The chemokine system is a complex cytokine network that controls the trafficking of leukocytes. A functional appreciation for the roles of individual members of this superfamily has come from studies using genetically deficient mice or spontaneous mutations in humans. CCR5 is the best example of this paradigm, with the generation of CCR5-deficient mice and the identification of a CCR5 null mutation in the human population. CCR5-deficient mice have been described and characterized as impaired in their ability to handle infection with Listeria  and influenza A virus , and as having diminished IFNγ production in response to Leishmania donovani infection . These mice have also been shown to be protected from lipopolysaccharide-induced endotoxemia  and dextran-sulfate injury of the bowel .
Humans with a naturally occurring null mutation in CCR5 (CCR5-Δ32) are resistant to HIV-1 infection, and lymphocytes from these individuals were resistant to “M”-tropic HIV-1 entry [36–40]. Since these important discoveries, it has been realized that these CCR5 null individuals, which represent about 1% of persons of European decent, would be of interest in terms of their susceptibility to infectious and inflammatory diseases. Studies examining disease susceptibility in these CCR5-Δ32 homozygotes are ongoing and some studies have already been published on rheumatoid arthritis [41–43], systemic lupus erythematosis , inflammatory bowel disease , and multiple sclerosis [45,46] in these persons. To date, of all these conditions only rheumatoid arthritis appears to be affected in CCR5 individuals; a slight reduction in severity was observed. However, CCR5-Δ32 homozygotes are ideal “models” in which to study this receptor in the function of NK cells and in the host response to pathogens such as T. gondii.

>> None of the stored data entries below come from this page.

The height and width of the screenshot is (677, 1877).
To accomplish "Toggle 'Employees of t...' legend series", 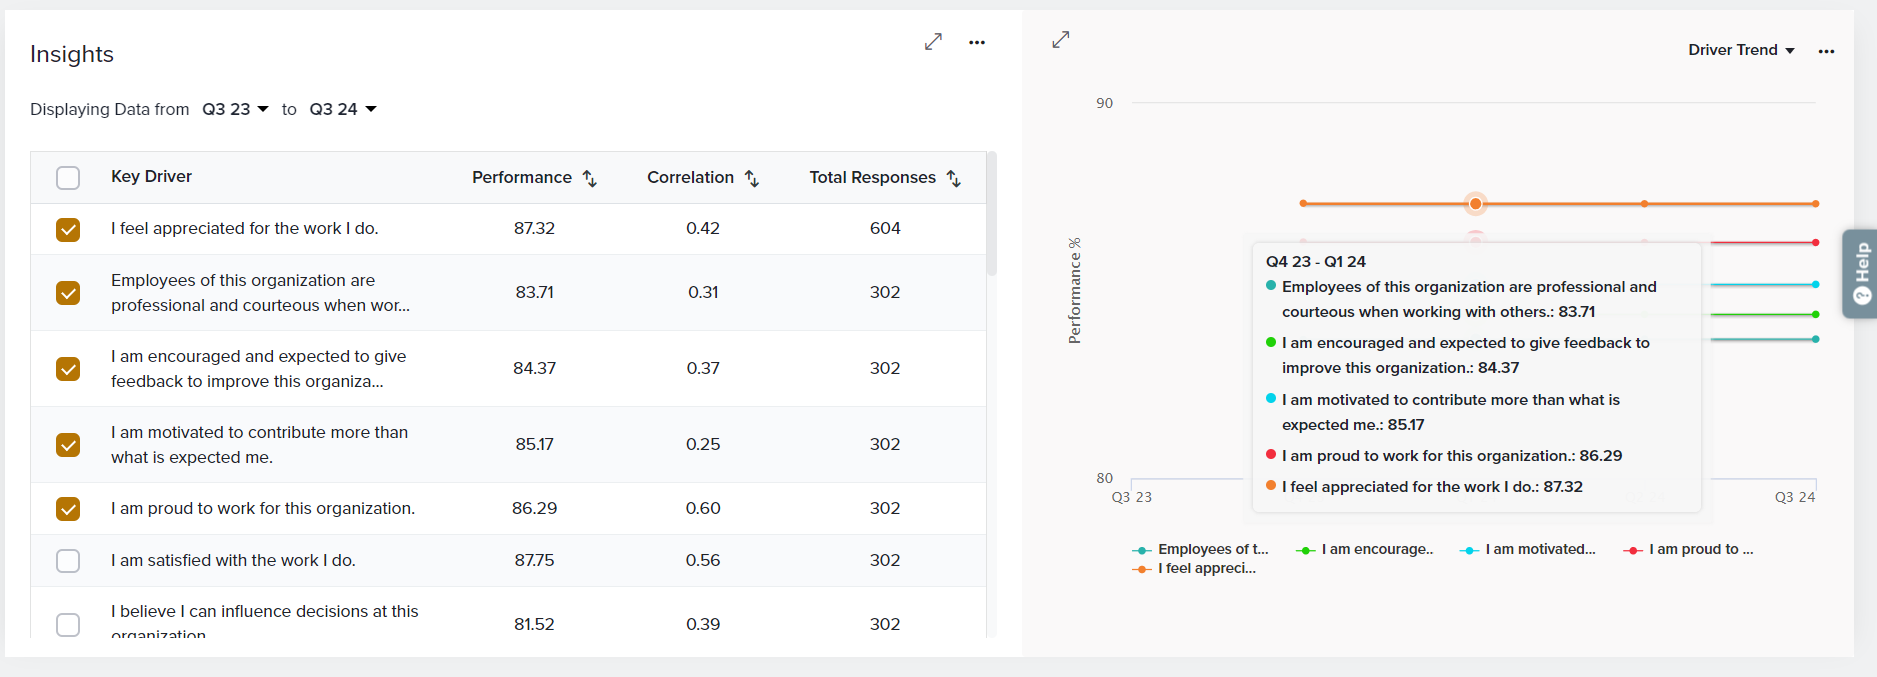I will pos(1201,549).
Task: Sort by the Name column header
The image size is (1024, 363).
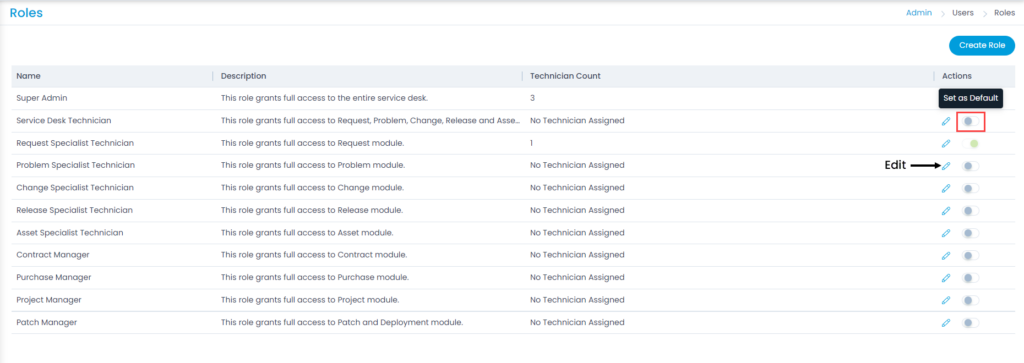Action: [x=28, y=76]
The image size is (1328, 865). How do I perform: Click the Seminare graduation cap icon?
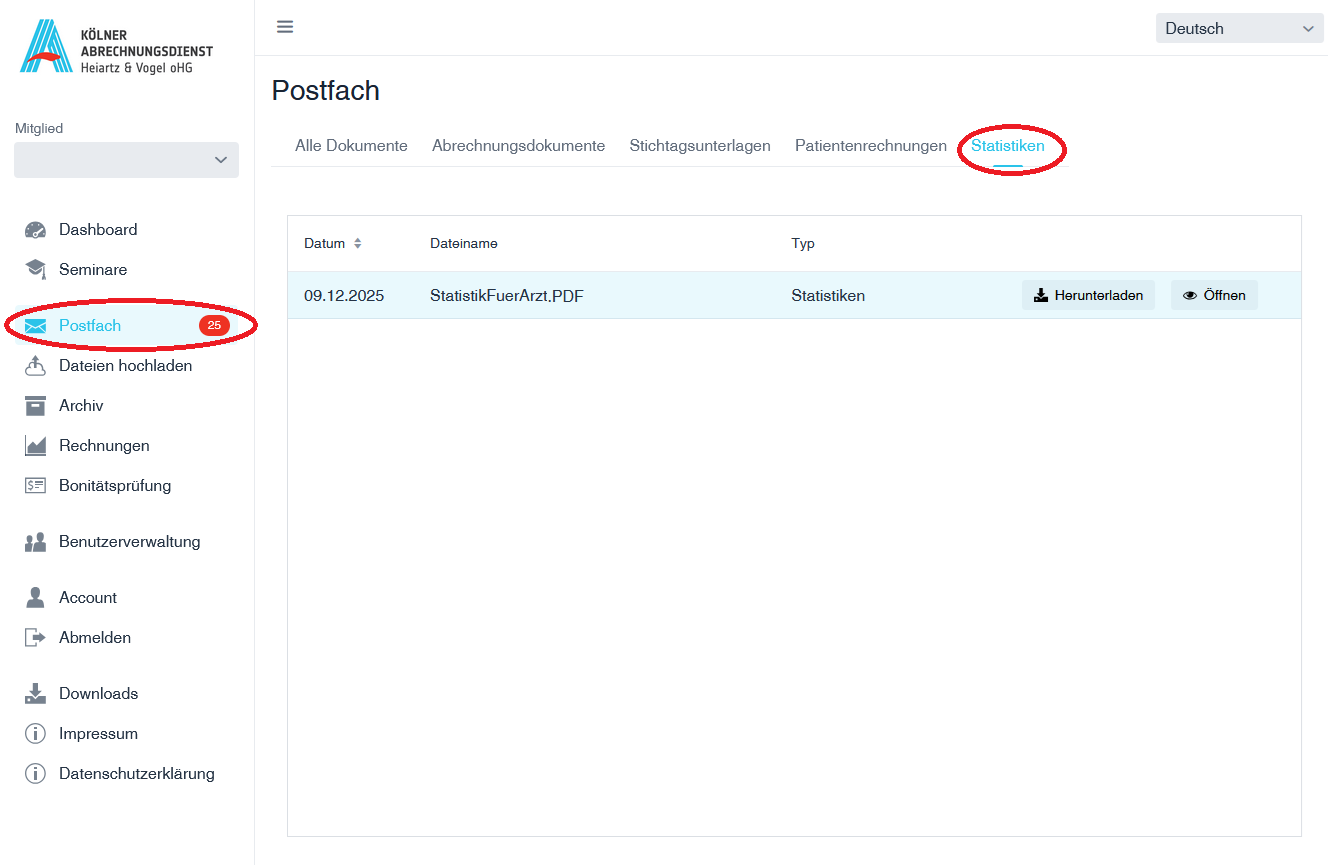click(x=35, y=270)
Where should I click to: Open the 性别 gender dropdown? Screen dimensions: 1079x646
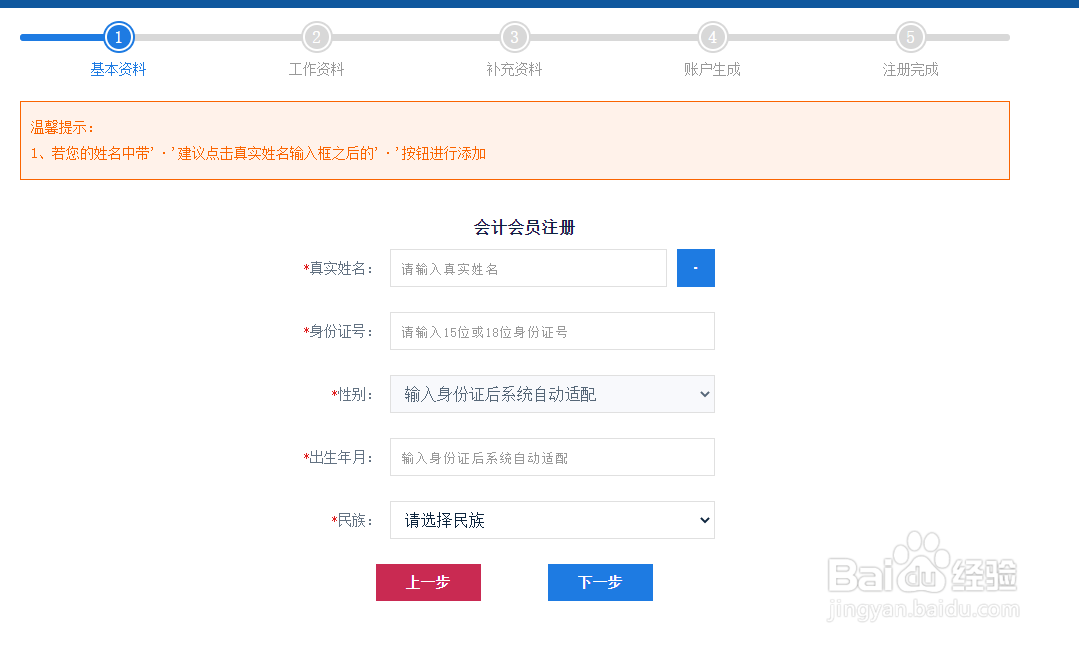552,394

Our study also raises concern about the potential complication of impaired NK cell function for the clinical use of CCR5 antagonists currently being developed as therapeutics for HIV-1 and inflammatory diseases. This may be of particular concern for HIV-1 infected patients coinfected with T. gondii or for those who acquire an acute T. gondii infection while taking a CCR5 antagonist. Our results suggest that the blockade of CCR5 through the use of antagonists may prevent NK cell trafficking to tissue sites of infection following acute T. gondii and, thus, affect immune control of T. gondii.
Our study highlights two important points regarding the biology of chemokines and their receptors. First, although in vitro studies have implied the existence of redundancy in the chemokine system, as evidenced by the fact that NK cells express multiple chemokine receptors and respond to multiple chemokines, studies such as ours have revealed that individual chemokines and chemokine receptors play important, nonredundant roles in vivo. Second, our study dramatically underscores the importance of genetic background when examining the effects of a chemokine or chemokine receptor gene in a complex biological process, such as host defense against pathogens. In the pure C57BL/6 background, the absence of CCR5 was protective, because it led to a diminished hyperimmune response, which in the C57BL/6 background can be lethal. However, in the mixed C57BL/6x129 background, which is not susceptible to the hyperimmune response, and can otherwise withstand high doses of infection, this diminished inflammatory response led to increased mortality from uncontrolled parasite growth. Thus, the absence of CCR5 and the resultant impaired recruitment of IFNγ-secreting NK cells has a different outcome on the host response to T. gondii depending on the genetic background.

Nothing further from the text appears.